WORK INSTRUCTIONS: Transcribe the data in full and exactly, omitting any pictures.

SUPPLIED ENTRIES:
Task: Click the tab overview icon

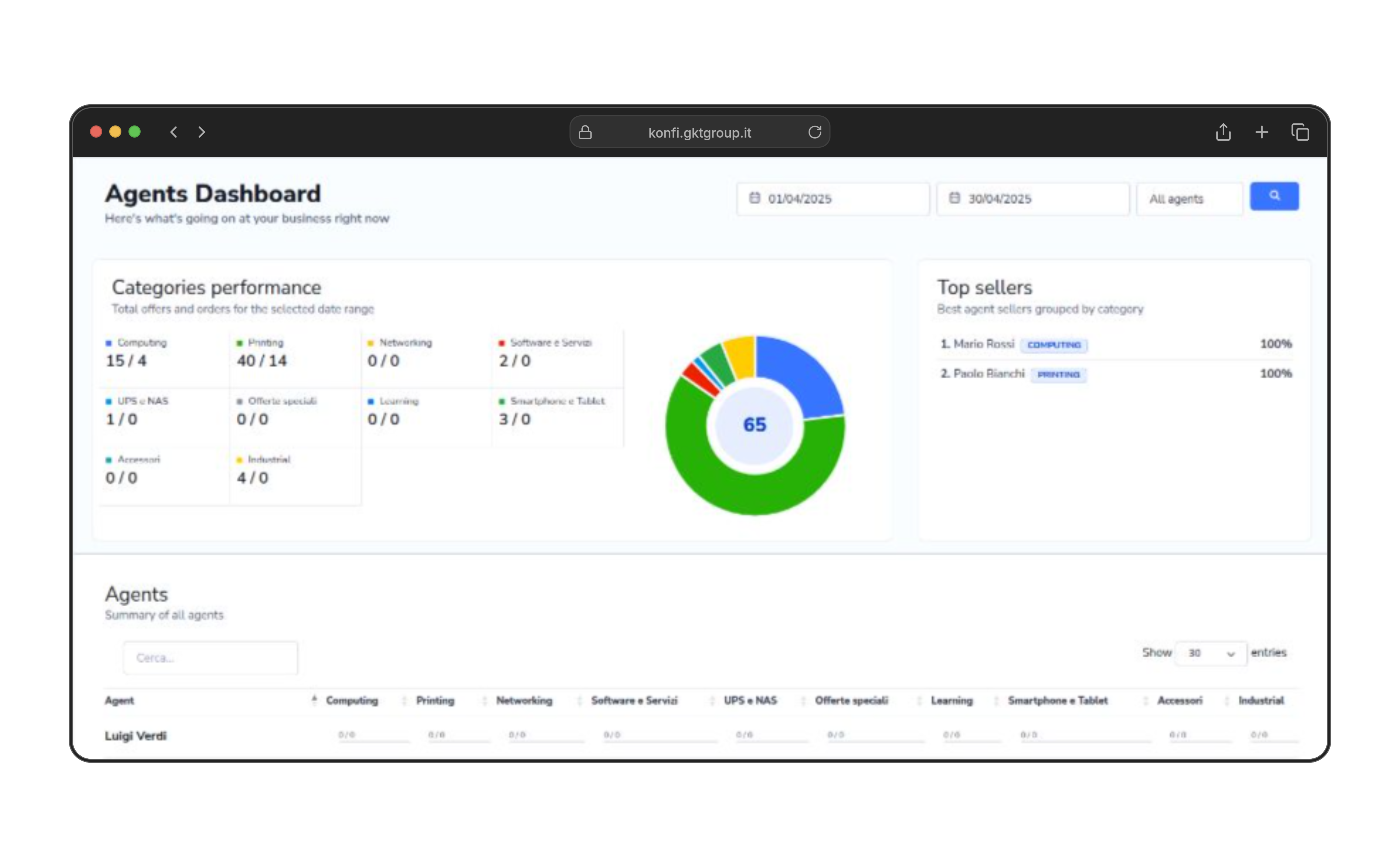Action: tap(1301, 132)
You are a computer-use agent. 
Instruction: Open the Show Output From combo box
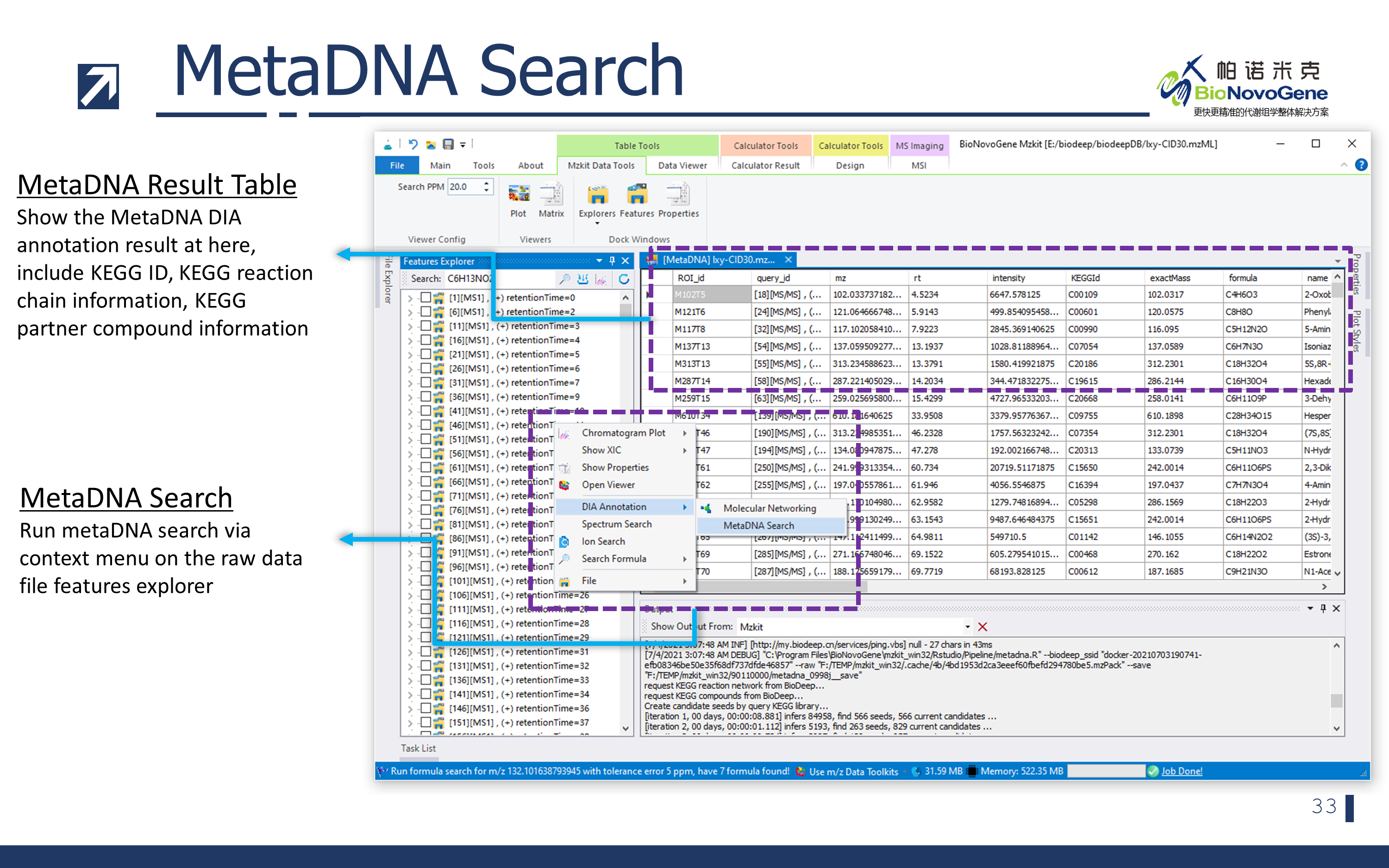point(967,627)
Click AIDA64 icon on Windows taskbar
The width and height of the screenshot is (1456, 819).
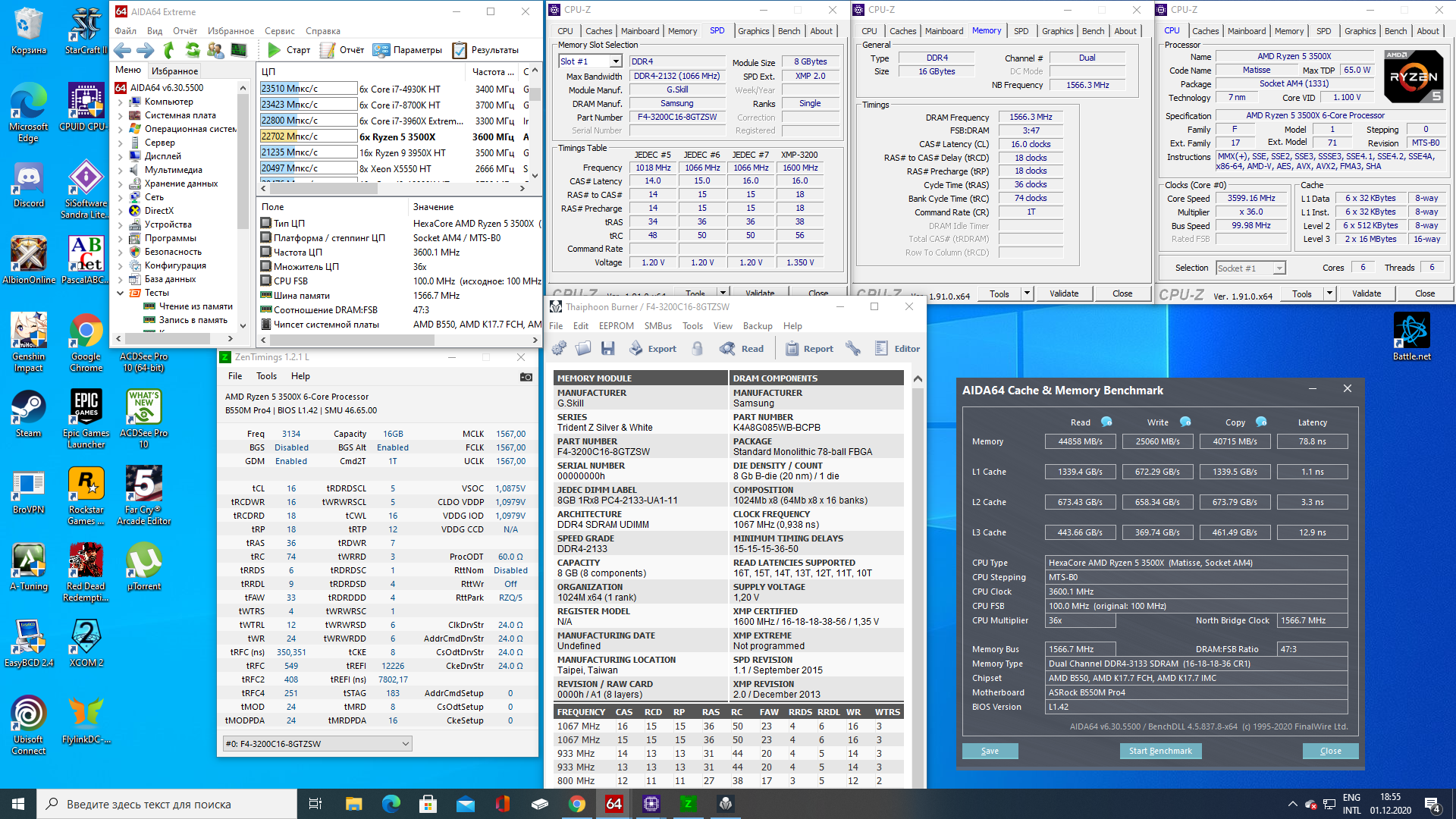613,804
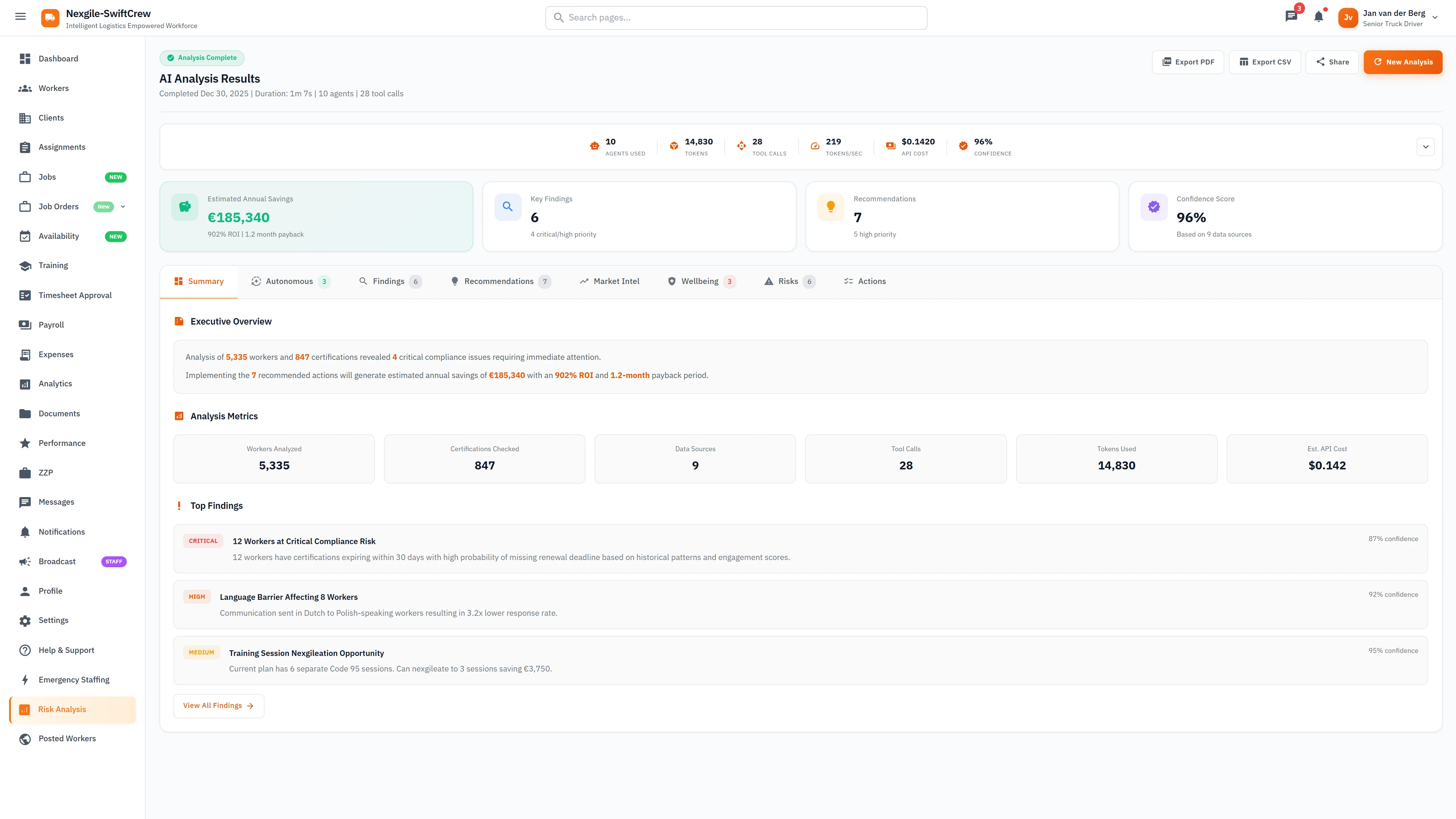
Task: Open the notifications bell icon
Action: [x=1319, y=16]
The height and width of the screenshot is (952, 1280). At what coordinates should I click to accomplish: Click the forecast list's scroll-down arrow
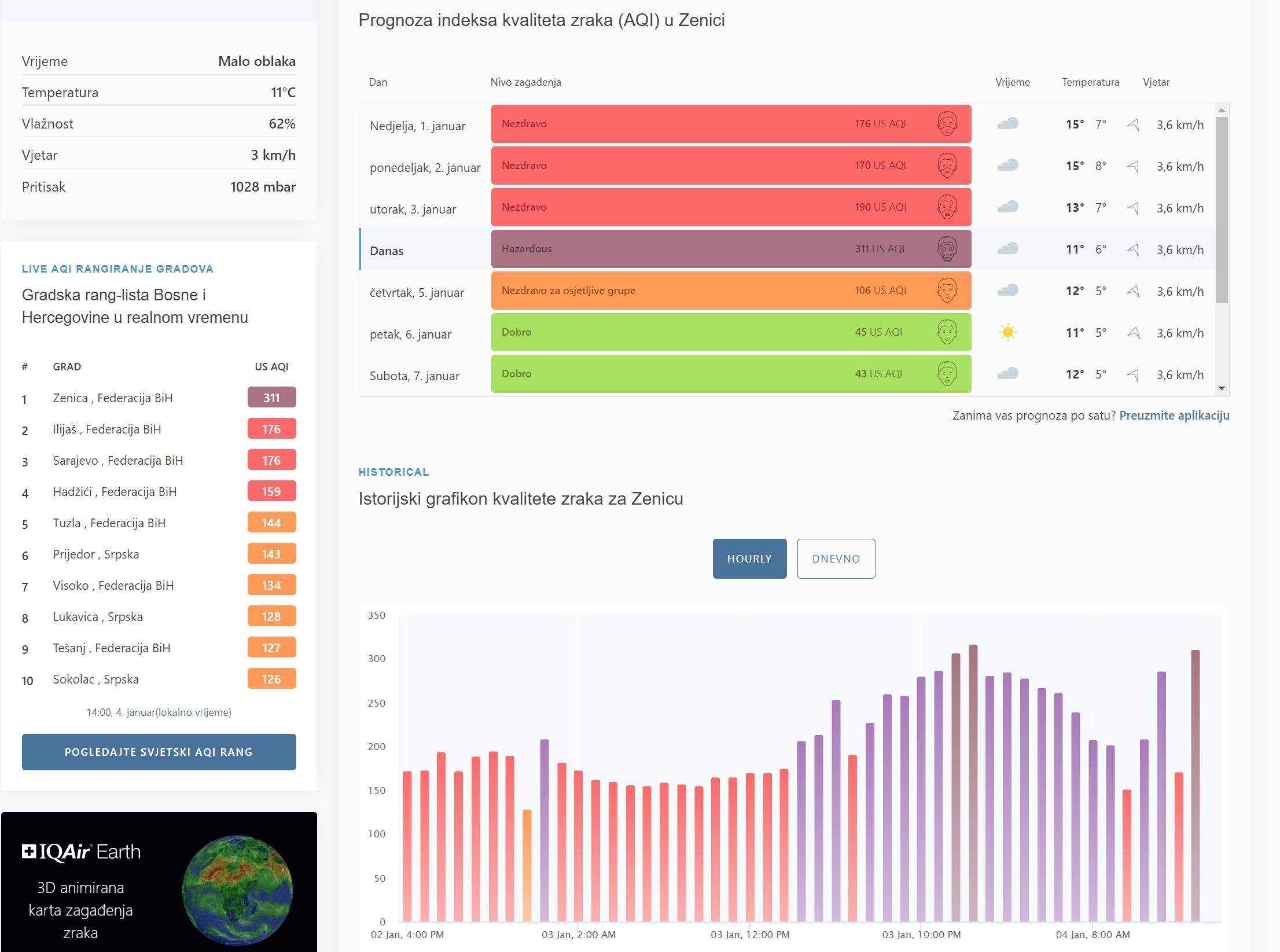coord(1222,388)
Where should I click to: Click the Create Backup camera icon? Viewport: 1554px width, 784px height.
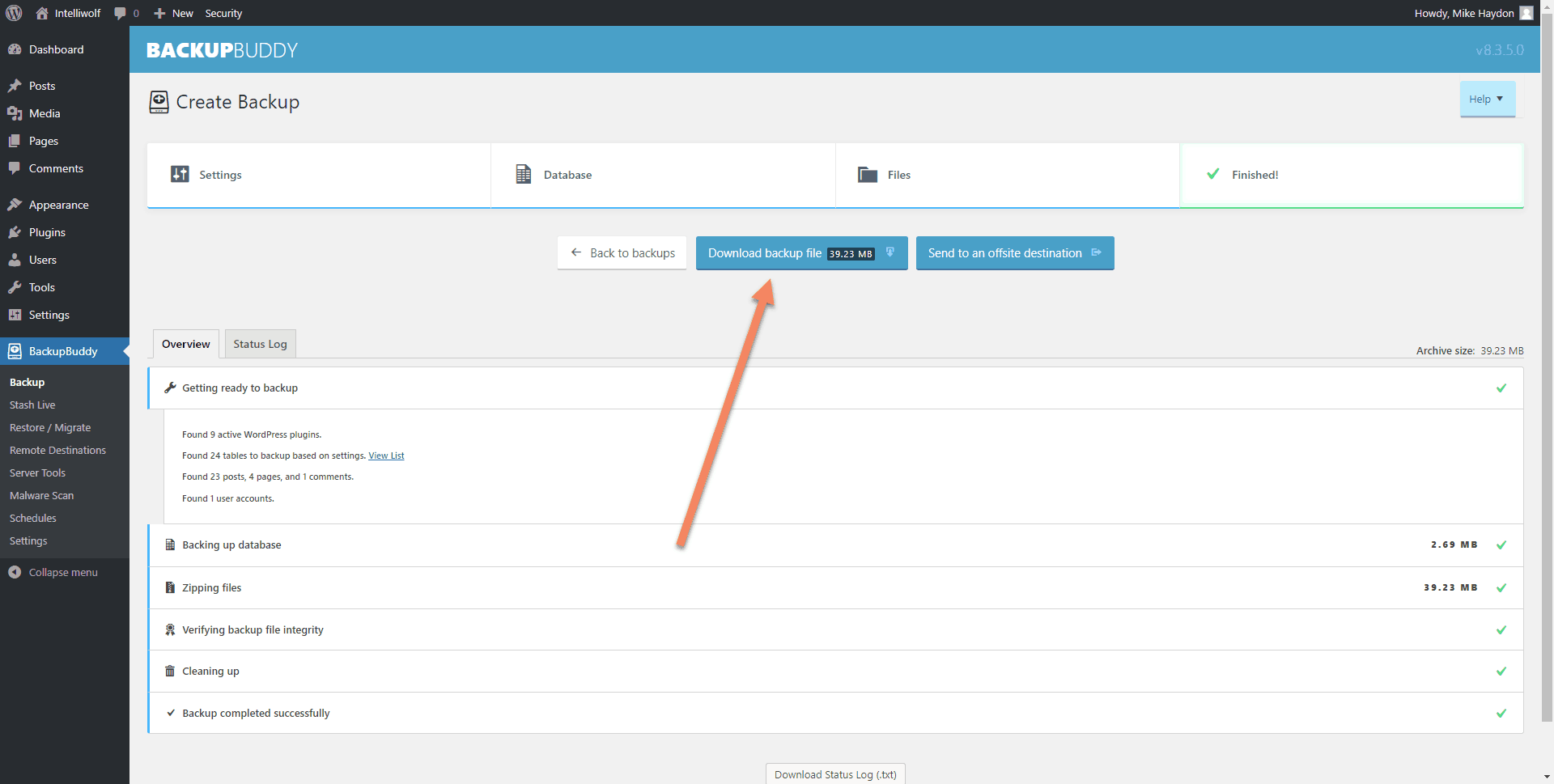(x=159, y=102)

RESPONSE FOR THIS EXERCISE:
Task: Click the tab overview icon

Action: tap(1301, 132)
You are a computer-use agent. 
Instruction: Open the Show Output From combo box
point(967,627)
Click AIDA64 icon on Windows taskbar
The width and height of the screenshot is (1456, 819).
613,804
Task: Open the notifications bell icon
Action: [x=1319, y=16]
The height and width of the screenshot is (952, 1280). At what coordinates should I click to accomplish: Click the forecast list's scroll-down arrow
coord(1222,388)
Where should I click to: Click the Create Backup camera icon? Viewport: 1554px width, 784px height.
(x=159, y=102)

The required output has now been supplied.